'THE HEART WHERE I WILL SPEAK': The confessional: tribunal of mercy: A
good counselor is not measured if one is a good adviser, but a good
listener. Attentive, silent listening encourages the troubled to unload.
Unloading empties the excesses of the heart. When the heart is emptied,
illumination comes in. A solution to the problem! Wisdom from above!
Eureka! God speaks to the heart of a person! That is the essence of
confession. A counselor needs not give advice, but facilitates the
troubled to have a good confession so that God Himself can speak to
man's own heart. But when a confessor does give advice, it is not one
that reprimands: for, the confessional is a 'Tribunal of Mercy.' God is
Mercy: so must the priest-confessor, God's own representative on earth,
show mercy. Reprimanding
discourages further and later confessions. Confessing sins committed is
not an easy thing to do. Confessing itself is a sign of repentance --
even if confessed sins are habitual. Will a man be denied the sacrament
of confession just because of habitual sins? Is his lot a condemnation?

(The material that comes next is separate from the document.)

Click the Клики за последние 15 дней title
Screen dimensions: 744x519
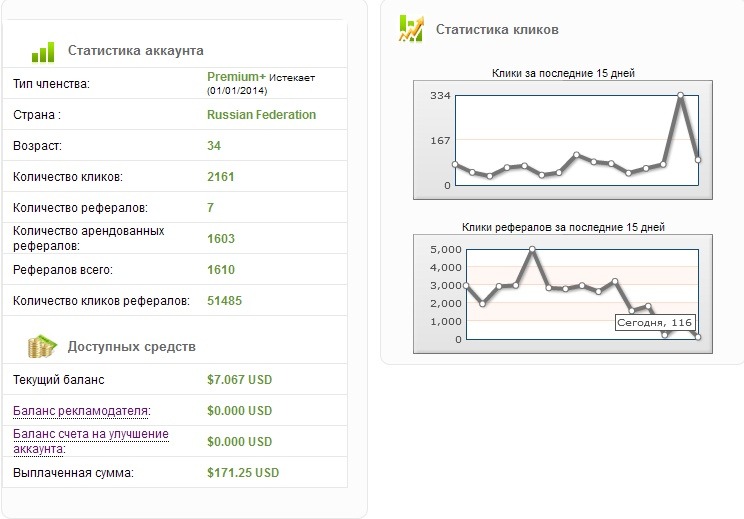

Bad habits are signs of being under an ancestral bondage and curses
which can only be broken off by the highest form of prayer, the Holy
Eucharist! All the more that the person prone to habitual sins, needs
mercy: attention, prayers and frequent confessions of temptations to
avoid committing the same sins. When
people are discouraged to confess again and they receive the Body of
Christ in the Holy Eucharist with unclean hearts, men of God in the
confessionals are answerable to God. One
more thing: does face-to-face confession encourage a good, honest
confession? Certainly not, because most withhold the shameful, secret
sins of the heart. Go back to the confessionals with windows covered
with linen or something that prevents the confessor from knowing the
identity of one who confesses. The confessor must not even look at the
window. Trying to know who confesses is already committing gossip in his
heart as well as comparing confessed sins with fellow confessors,
directly or indirectly. Jesus Christ is One Who hears confessions using
the ears of priests; thus, what is heard inside the confessional must
only be between the Lord and one who confesses.